【MLB】シーズン開幕直前!! 大谷翔平・山本由伸所属のロサンゼルス・ドジャースを解説

写真:ドジャー・スタジアム ©Getty Images

今オフ、大谷翔平と山本由伸をそれぞれ投打の史上最高額契約で獲得し、日本における注目度が一気に高まっているロサンゼルス・ドジャース。かねてから日本でも知名度の高いチームだったが、大谷と山本がそろい踏みする2024シーズンを前に、あらためてドジャースとはどんなチームなのかに迫っていきたい。 

◇歴史:移転を契機にMLB屈指の強豪へ

今はロサンゼルスのダウンタウンに位置するドジャースタジアムを本拠地とするが、その前身は1884年にブルックリンで設立されている。ブルックリン時代は1度の世界一にとどまったものの、1958年にロサンゼルスへ移転すると、徐々にMLB屈指の強豪としての頭角を現していく。移転2年目の1959年のタイトルを皮切りに6回の世界一を勝ち取り、創設以来のリーグ優勝24回・プレーオフ進出35回はナショナル・リーグで堂々の1位だ。 

近年のドジャースは2017年からMLBトップの662勝を挙げ、3回のワールドシリーズ進出(2017・2018・2020)、そして2020年には悲願の世界一を達成した。今のメジャーリーグでドジャースほど安定した強さを誇るチームはおらず、かつてのヤンキースに代わる「球界の盟主」「悪の帝国」となりつつある。

============================================================

▶ _記述問題_:
ドジャースの抜粋を読んで、次の問いに答えてください。
(a) ドジャースの前身がブルックリンで設立されたのは何年ですか。
(b) ドジャースがロサンゼルスへ移転したのは何年ですか。
(c) 2020年にドジャースが達成したことは何ですか。
この資料は、ここでは使いません。

▶ _提供資料_:
============================================================

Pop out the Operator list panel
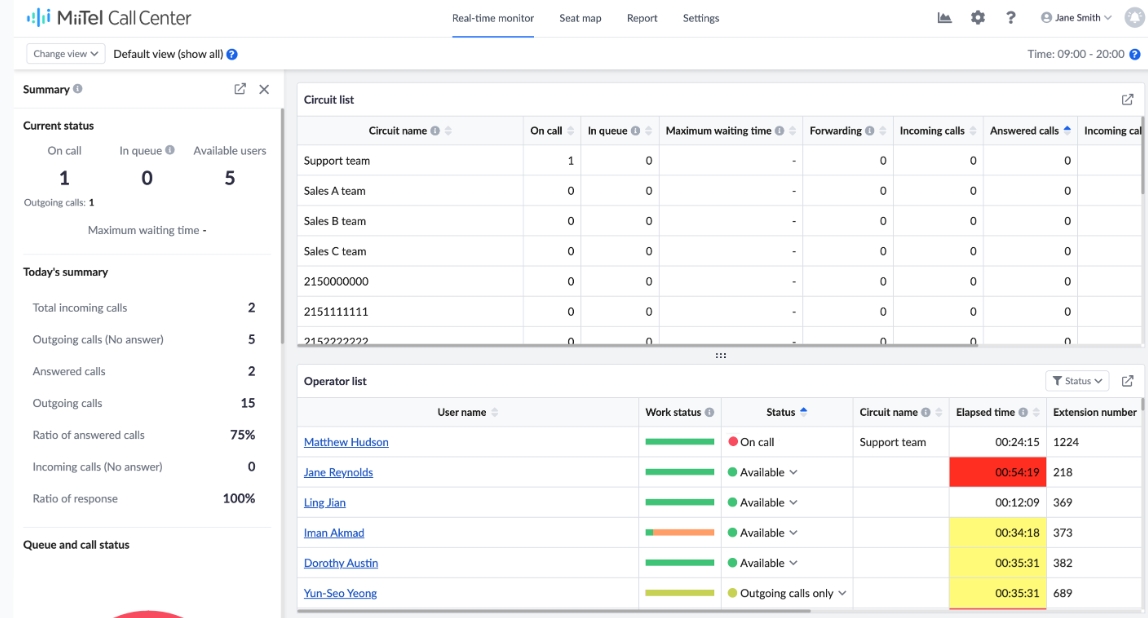This screenshot has width=1148, height=618. [1127, 381]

============================================================

▶ _解答_:
(a) 1884年
(b) 1958年
(c) 悲願の世界一